Collective intelligence: 15 heads are better than one for mammography interpretation

Radiologists using collective intelligence (CI) methods consistently produce more accurate breast cancer diagnoses than a single radiologist, according to recent research published by PLOS ONE.

Max Wolf, of the Leibniz Institute of Freshwater Ecology and Inland Fisheries in Berlin, and colleagues conducted the study, asking groups of as many as 15 radiologists to analyze a mammogram and classify it as “recall” or “no recall.”

Then, three common CI methods—majority, quorum, and weighted quorum—were put to the test.

For majority CI, a patient was recalled when a majority of the group’s assessments were “recall.” For quorum CI, a patient was recalled when the fraction of the “recall” assessments was higher than a pre-established quorum threshold. Weighted quorum CI is similar to quorum, with the votes of the radiologists being weighed according to their own accuracy.

The resulting diagnosis of each group was then compared to the single radiologist in the group who was determined to be the most accurate. And across the board, these CI methods resulted in more accurate diagnoses than the single radiologist.

“We found that, compared to single radiologists, any of these CI-rules both increases true positives (i.e., recalls of patients with cancer) and decreases false positives (i.e., recalls of patients without cancer), thereby overcoming one of the fundamental limitations to decision accuracy that individual radiologists face,” the authors wrote.

For all three CI rules, the true positive rate, false positive rate, and accuracy rates were consistently equal to or better than a single radiologist’s performance for groups of three, five, seven, nine. 11, 13 or 15 radiologists. Even-numbered groups were avoided to ensure there would be no “ties.”

The authors compared their findings with common practices in the U.S., which involve a single radiologist’s interpretation working alongside computer-aided detection (CAD) to come up with a final diagnosis.  

“Compared to single reading without CAD, this practice generally increases true positives while also increasing false positives,” the authors wrote. “In contrast, our findings suggest that any of the three CI-rules can increase true positives and decrease false positives simultaneously.”

And while as many as 15 opinions were often used, Wolf et al. noticed a distinct patterns with the effects of group size on accuracy.

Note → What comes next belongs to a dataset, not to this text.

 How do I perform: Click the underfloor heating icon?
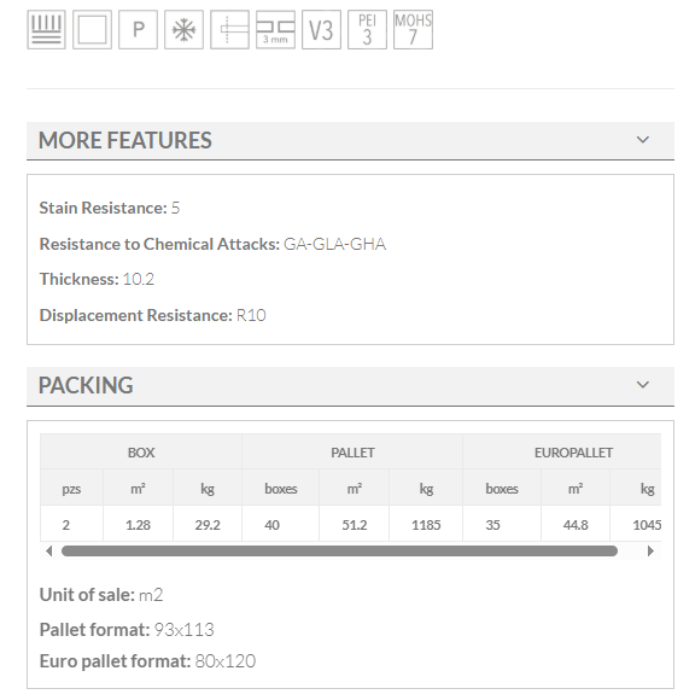(45, 30)
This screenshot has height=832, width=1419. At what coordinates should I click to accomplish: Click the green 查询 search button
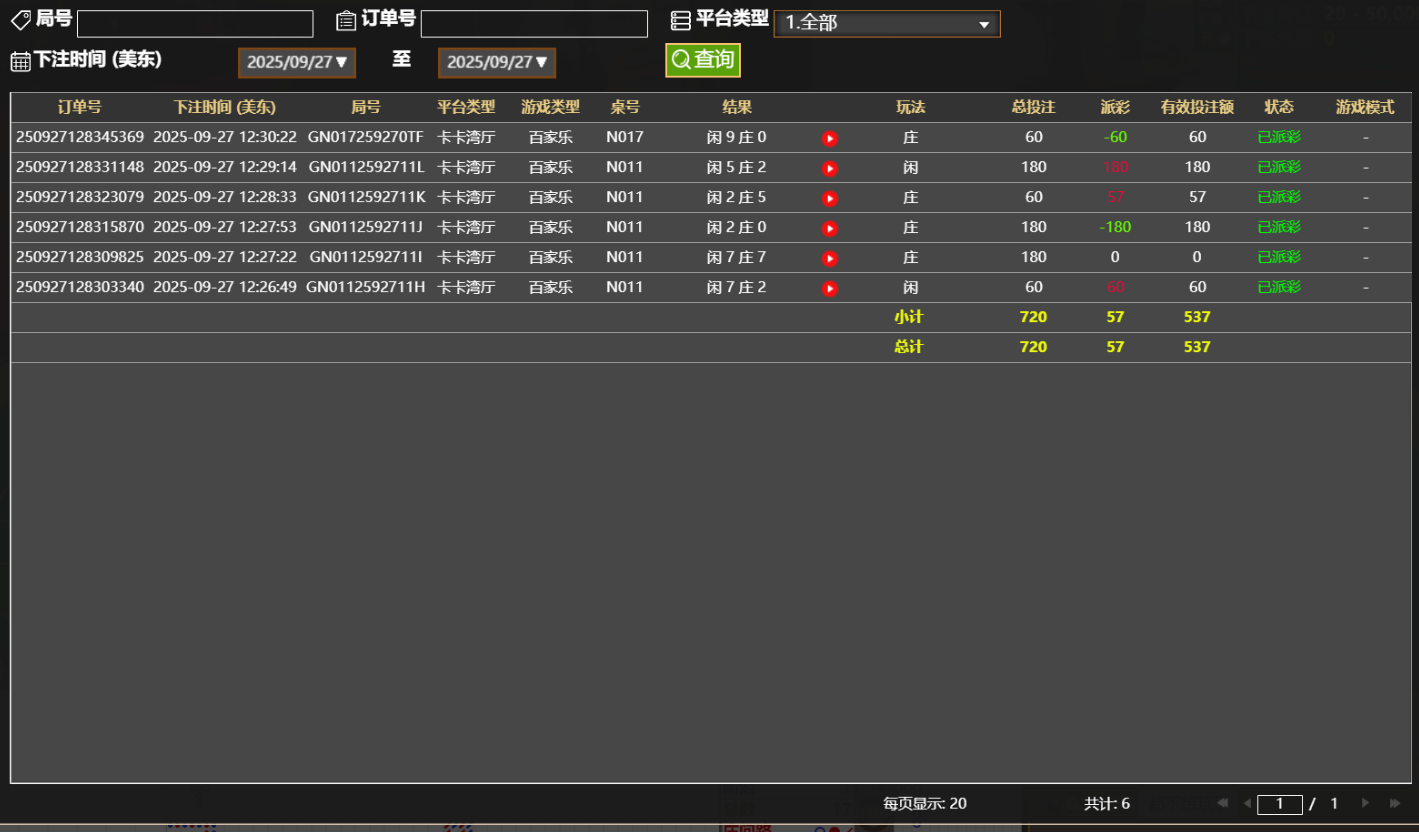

“Interestingly, gains achieved from larger group sizes level off around a group size of nine, after which adding more radiologists only has a marginal effect,” the authors wrote. “We stress that even relatively small group sizes can achieve substantial performance improvements.”

Using CI rules does take more time, energy and resources, but Wolf and his colleagues believe using the methodologies in some form or another is still better than not using them at all.

“Of course, viewing time of specialists is costly and has to be taken into account,” the authors wrote. “In fact, a substantial proportion of mammograms may be unambiguous and may thus not require more than two independent assessments. In such cases, one may envisage a decision tree in which a mammogram first gets assessed independently by two radiologists, and only in cases of disagreements is it evaluated by using the above CI-rules.”